TEXTO PROPORCIONADO:
'''

Otra obsesión de mi padre: economizar el espacio de los cuadernos o agendas, de la pizarra. Sus alumnos lo habrán visto desarrollar todo un problema matemático en el rectángulo verde, sin que haya tenido que borrar para dar espacio a nuevas soluciones. Todo estaba allí, escrito con minúsculos números. Al bajarse del tren, mi padre se limpiaba los zapatos y recogía el largo billete con los nombres de los pueblos del trayecto (Taco−taco, Las Martinas, Sábalo…). Aprovechaba el dorso en blanco para escribir las clases del día. Su pobreza lo hizo tenaz, y la tenacidad despertó un sentido de la resistencia que aún hoy le hace levantarse a las 5 de la mañana para limpiar sus zapatos y correr a escribir toda su clase en la pizarra.
Seguramente por estas mismas dotes de dividir el minúsculo papel en notas y signos escritos con la limpieza impecable de la necesidad −borrar en un billete de tren seguramente era imposible−, quiso estudiar Arquitectura y otra vez, gracias al tío, matriculó en la Universidad de Santiago de Cuba, hasta que debió dejar los estudios transitoriamente, en cuarto año, y regresar a su pueblo para trabajar en lo que apareciese para ayudar a su familia.
Poco tiempo después sería requerido como profesor de matemáticas en una escuela elemental recién instalada en los primeros años de la Revolución. Alguna vez me contó que en esos primeros años repartieron un par de zapatos por CDR y hubo una reunión para decidir quién sería el afortunado: el maestro de la escuela fue el elegido. Otra vez le activaron la obsesión de salvaguardar su futuro −ahora las conquistas de la revolución−, a base de trapo y betún. (Cierro los ojos y veo a mi padre, en la mañana del domingo, limpiando varios pares de zapatos de sus cinco “hijos”, para que fueran relucientes a la escuela. Cierro los ojos y lo recuerdo enseñándome, hace tan solo un año, unas sandalias deshechas con las que andaba por todo el mugriento barrio de Marianao, mientras me decía: “ya ni las limpio, no vale la pena”).
En aquella escuelita de primaria conoció a mi madre, recién graduada de la Normal. La jovencísima maestra de ciudad, nunca despegada de la casa paterna, llegó a Guane con el temblor de la inexperiencia: allí se topó con mi padre, que en medio de una clase la sedujo al mostrarle cómo trazar una circunferencia perfecta a mano alzada.

'''

SECCIÓN DE DATOS:
'''

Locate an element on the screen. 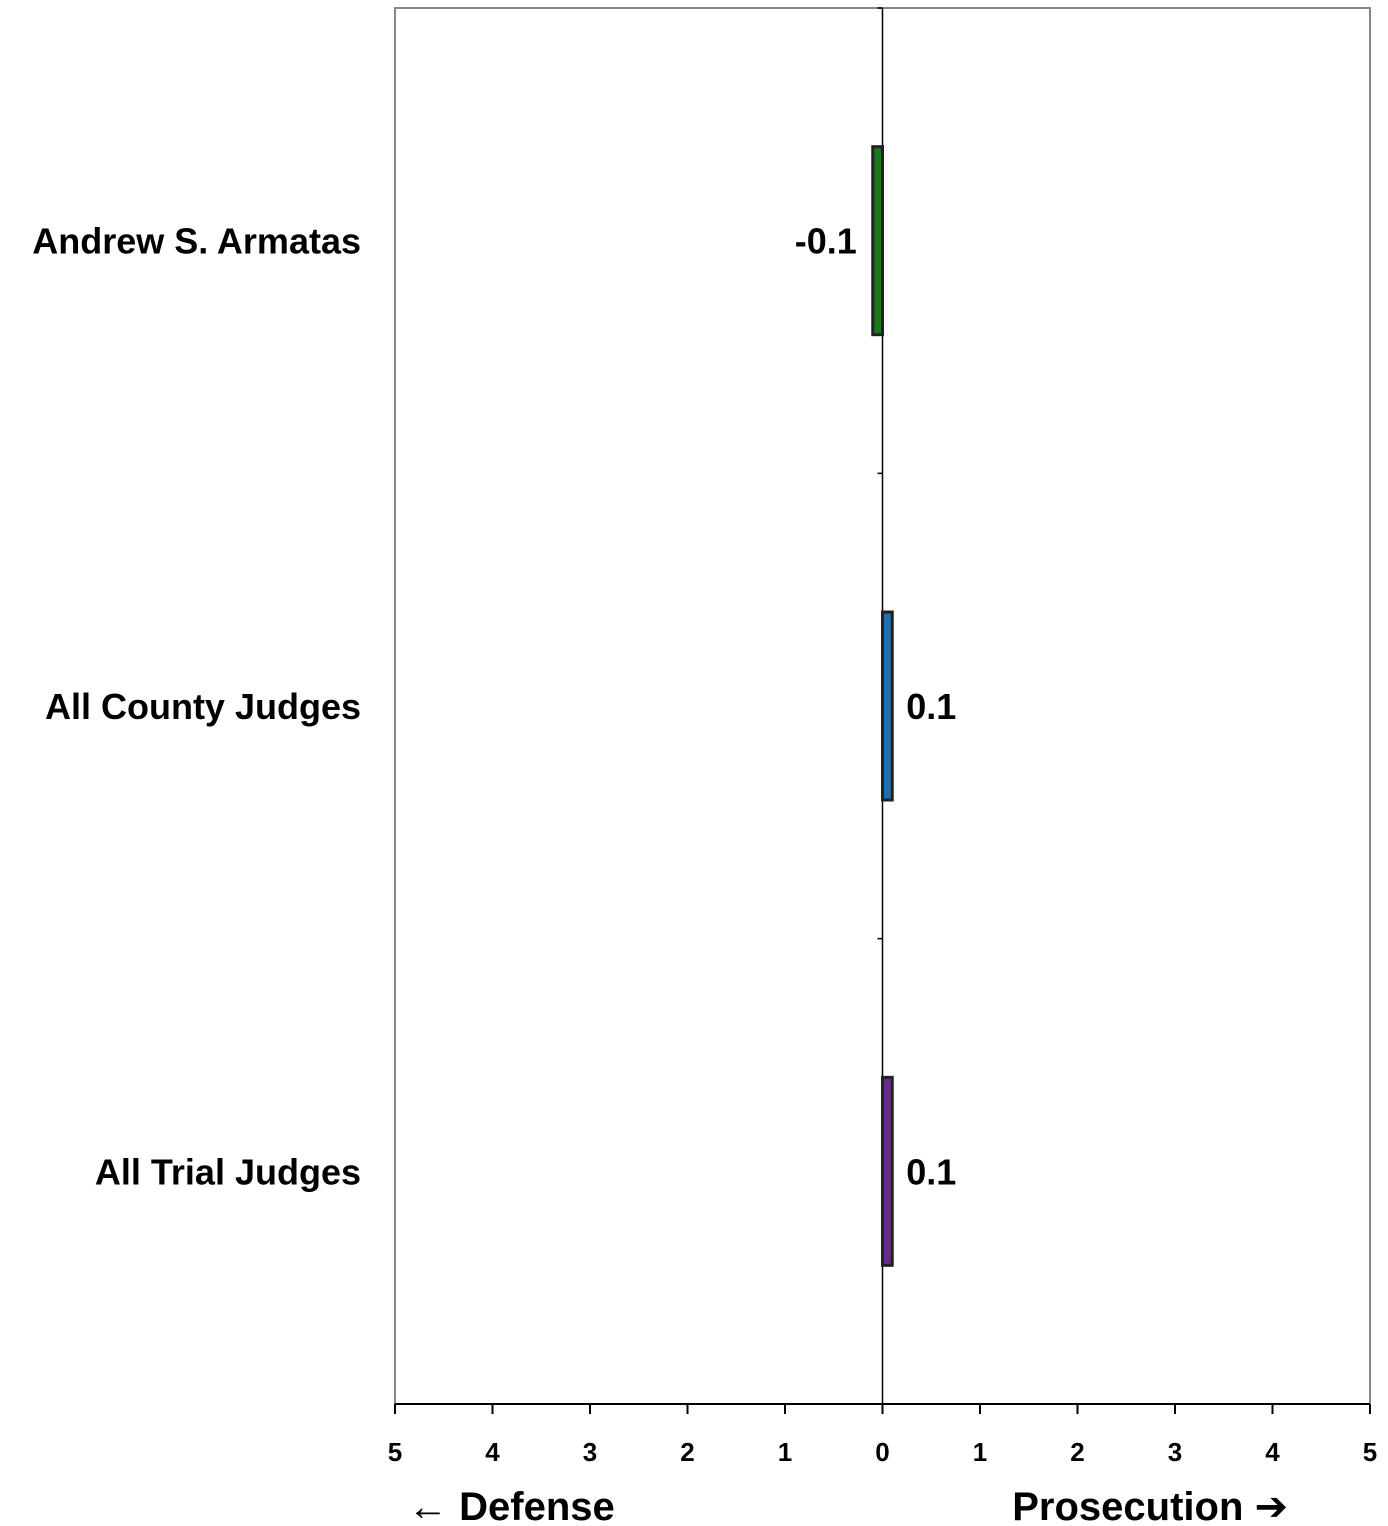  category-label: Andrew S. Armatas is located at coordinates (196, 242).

'''
'''

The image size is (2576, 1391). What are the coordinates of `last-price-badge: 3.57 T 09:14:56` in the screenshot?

'''

TAREAS DEL EJERCICIO:
1. Enumera los pueblos del trayecto del tren cuyos nombres aparecen en el texto.
2. Contesta estas preguntas según el texto:
(a) ¿A qué hora se levanta todavía hoy el padre?
(b) ¿En qué año de la carrera dejó el padre los estudios de Arquitectura?
(c) ¿Qué le mostró el padre a la joven maestra en medio de una clase?
3. Imprime el fragmento del texto que va desde "Otra obsesión de" hasta "en la pizarra.", ambos incluidos.

RESPUESTAS POR NÚMERO:
1. Taco−taco, Las Martinas, Sábalo

2.
(a) A las 5 de la mañana.
(b) En cuarto año.
(c) Cómo trazar una circunferencia perfecta a mano alzada.

3.
Otra obsesión de mi padre: economizar el espacio de los cuadernos o agendas, de la pizarra. Sus alumnos lo habrán visto desarrollar todo un problema matemático en el rectángulo verde, sin que haya tenido que borrar para dar espacio a nuevas soluciones. Todo estaba allí, escrito con minúsculos números. Al bajarse del tren, mi padre se limpiaba los zapatos y recogía el largo billete con los nombres de los pueblos del trayecto (Taco−taco, Las Martinas, Sábalo…). Aprovechaba el dorso en blanco para escribir las clases del día. Su pobreza lo hizo tenaz, y la tenacidad despertó un sentido de la resistencia que aún hoy le hace levantarse a las 5 de la mañana para limpiar sus zapatos y correr a escribir toda su clase en la pizarra.